[Extracted records]

----------------

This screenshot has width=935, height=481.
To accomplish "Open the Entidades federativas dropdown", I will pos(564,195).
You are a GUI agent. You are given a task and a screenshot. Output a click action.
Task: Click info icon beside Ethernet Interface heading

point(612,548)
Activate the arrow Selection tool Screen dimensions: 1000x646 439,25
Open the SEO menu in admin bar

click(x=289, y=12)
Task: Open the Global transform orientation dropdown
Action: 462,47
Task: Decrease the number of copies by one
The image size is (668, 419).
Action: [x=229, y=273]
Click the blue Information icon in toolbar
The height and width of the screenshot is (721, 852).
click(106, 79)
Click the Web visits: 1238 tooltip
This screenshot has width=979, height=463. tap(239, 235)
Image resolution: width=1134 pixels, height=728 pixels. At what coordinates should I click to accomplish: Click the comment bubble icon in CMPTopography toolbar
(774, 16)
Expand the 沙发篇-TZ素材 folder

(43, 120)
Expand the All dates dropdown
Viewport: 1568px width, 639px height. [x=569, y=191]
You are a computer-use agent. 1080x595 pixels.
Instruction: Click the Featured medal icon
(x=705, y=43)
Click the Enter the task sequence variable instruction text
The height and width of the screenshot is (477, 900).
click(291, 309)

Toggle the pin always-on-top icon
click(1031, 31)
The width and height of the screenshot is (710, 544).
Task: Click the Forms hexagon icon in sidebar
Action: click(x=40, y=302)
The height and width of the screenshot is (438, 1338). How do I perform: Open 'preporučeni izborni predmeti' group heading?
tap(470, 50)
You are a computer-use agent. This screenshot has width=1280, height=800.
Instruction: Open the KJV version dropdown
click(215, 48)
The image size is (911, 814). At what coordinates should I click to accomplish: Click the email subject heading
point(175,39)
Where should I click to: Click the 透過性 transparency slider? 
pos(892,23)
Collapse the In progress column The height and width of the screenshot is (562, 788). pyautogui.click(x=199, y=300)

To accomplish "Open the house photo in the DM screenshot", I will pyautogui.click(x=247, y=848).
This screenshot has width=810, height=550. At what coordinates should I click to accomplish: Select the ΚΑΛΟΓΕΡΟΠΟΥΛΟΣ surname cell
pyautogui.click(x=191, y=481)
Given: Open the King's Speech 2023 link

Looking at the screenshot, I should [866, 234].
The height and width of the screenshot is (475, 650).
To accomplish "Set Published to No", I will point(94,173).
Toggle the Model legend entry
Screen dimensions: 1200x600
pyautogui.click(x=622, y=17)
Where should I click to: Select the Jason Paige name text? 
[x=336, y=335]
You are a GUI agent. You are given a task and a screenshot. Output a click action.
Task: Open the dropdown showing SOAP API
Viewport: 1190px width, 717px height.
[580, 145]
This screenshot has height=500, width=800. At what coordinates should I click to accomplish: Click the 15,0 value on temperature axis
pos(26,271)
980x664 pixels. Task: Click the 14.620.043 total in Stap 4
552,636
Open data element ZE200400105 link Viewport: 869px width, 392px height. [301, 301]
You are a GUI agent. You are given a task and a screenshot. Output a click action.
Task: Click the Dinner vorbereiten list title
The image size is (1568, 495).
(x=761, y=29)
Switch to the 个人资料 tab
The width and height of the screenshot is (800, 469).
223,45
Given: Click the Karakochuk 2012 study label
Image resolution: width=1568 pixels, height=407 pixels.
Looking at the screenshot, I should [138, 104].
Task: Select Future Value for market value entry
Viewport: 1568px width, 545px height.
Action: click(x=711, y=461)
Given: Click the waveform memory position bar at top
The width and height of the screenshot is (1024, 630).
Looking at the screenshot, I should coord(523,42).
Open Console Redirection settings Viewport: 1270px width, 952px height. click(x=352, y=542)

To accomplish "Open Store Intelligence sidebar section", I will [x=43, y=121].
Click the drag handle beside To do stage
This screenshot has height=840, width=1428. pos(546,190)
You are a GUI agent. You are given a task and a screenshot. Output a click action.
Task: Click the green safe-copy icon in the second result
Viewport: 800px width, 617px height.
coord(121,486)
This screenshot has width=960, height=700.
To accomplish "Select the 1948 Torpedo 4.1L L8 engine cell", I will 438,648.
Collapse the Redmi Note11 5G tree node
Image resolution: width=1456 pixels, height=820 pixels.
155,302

----------------

_Task:_ Which lines in the data above hold the string "computer"? Return each of them.

_Your solution:_
You are a computer-use agent. 1080x595 pixels.
You are a computer-use agent. This screenshot has width=1280, height=800.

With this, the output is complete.